__Data for this task__.

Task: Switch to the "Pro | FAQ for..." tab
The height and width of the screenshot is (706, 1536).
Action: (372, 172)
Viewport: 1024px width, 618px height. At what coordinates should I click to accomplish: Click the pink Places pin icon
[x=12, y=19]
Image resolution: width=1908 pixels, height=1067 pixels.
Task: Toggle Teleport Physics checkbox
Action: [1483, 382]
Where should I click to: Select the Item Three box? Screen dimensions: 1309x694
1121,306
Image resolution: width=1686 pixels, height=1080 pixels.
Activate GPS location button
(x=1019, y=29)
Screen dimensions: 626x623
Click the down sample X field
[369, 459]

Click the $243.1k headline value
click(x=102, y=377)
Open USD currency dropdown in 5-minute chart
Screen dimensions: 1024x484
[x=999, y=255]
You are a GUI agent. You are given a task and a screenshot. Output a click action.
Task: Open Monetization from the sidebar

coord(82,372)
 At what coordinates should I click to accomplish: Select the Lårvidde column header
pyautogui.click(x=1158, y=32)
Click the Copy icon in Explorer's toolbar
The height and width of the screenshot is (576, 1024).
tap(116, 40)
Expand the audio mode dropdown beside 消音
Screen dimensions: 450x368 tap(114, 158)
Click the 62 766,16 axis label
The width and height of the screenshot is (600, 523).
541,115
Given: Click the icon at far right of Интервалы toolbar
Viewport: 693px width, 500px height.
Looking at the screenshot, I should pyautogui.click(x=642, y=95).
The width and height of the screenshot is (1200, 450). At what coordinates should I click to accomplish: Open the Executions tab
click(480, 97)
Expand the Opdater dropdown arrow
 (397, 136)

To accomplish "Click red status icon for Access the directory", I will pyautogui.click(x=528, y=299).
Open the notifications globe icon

__Task requirements__. Counting only lines above that contain the string "toolbar", report how many there are and write nothing further.

__Finished task__. 2